Unlike transaction data, listings data are readily available from platforms. This makes it an appealing new source of data for housing market research. Researchers have already begun to use ask data in the three established applications of WTP estimation, automated valuation, and price index construction. This paper examined whether it is valid to do so.

The literature on search and bargaining in housing markets suggests that ask data will differ in important aspects from sale data. Our empirical investigation produced three important insights into this difference. First, distributions of ask and sale prices differ, mainly because the composition of characteristics differs between the data sets. But the estimates of implicit prices also differ between the two data sets. This indicates that ask data might not be a valid substitute for sale data in the three applications. Indeed, WTP estimates for house characteristics and local noise levels from the two data sets can be considerably different. Second, ask data are not very useful to predict market values of individual houses, as the predictions suffer from upward bias and large error variance. Third, we find that an ask price index is not a substitute for a sale price index. It is, however, a complement to the latter, as we obtain evidence that it is useful for nowcasting. No doubt, listings data can be useful for research, but ask data are no replacement for sale data, at least in the three applications that we have considered in this paper.

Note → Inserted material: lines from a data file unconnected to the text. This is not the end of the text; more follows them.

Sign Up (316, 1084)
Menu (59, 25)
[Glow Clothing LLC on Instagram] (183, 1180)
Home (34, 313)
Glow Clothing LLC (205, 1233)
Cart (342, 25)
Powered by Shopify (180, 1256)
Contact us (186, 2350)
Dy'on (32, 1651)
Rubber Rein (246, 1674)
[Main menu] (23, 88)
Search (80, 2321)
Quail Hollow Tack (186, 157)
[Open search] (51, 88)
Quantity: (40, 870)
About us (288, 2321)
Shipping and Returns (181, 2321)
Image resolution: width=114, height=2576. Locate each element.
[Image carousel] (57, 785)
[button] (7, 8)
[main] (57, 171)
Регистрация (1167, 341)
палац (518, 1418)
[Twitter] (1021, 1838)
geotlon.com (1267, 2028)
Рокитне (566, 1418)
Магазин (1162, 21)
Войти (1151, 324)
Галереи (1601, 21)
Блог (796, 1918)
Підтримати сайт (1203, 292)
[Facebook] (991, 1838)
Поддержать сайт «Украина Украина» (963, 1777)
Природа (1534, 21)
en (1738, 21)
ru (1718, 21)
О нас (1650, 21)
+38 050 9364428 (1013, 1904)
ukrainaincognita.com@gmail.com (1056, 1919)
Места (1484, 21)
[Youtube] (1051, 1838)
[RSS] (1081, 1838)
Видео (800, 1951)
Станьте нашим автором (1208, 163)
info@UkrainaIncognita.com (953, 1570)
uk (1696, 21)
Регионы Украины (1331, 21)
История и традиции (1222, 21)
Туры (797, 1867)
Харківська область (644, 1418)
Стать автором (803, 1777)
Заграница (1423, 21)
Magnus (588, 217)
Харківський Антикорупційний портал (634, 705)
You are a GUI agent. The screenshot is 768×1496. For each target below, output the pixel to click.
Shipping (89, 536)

There are potential avenues for future research. We used ask data from only one platform, albeit the largest. Analysis of data from other platforms could provide further insights into the selection bias of characteristics that we observed. It would not deal with the problem that some sellers simply do not advertise on platforms. Recent events might change this in the near future. In 2015, the German regulator permitted the merger between the second and the third largest platform (see Fn. 5), which should increase competition for such sellers. With the onset of the Coronavirus pandemic in March 2020, several platforms allowed private customers to list at no charge. While not permanent, this measure could bring new customers who stay even once they are charged. This could make ask data more representative. However, the selection bias is not responsible for the result that the estimated implicit prices differ between the two data sets. Genesove and Mayer (2001) and Bigelow et al. (2020) provide explanations for this result. Sellers (and agents) can misperceive the value to others of characteristics that are salient to them (the price they paid, the importance of amenities). They will learn the value to others during the bargaining process. The element of bargaining is—yet—missing from platforms. Still, as platforms provide a wide range of visual and textual information of comparable houses on the market, sellers (and agents) might become able to distinguish better how the average seller values characteristics that they hold dear. In this case, we expect that the difference in implicit prices should shrink if platforms make the market more transparent.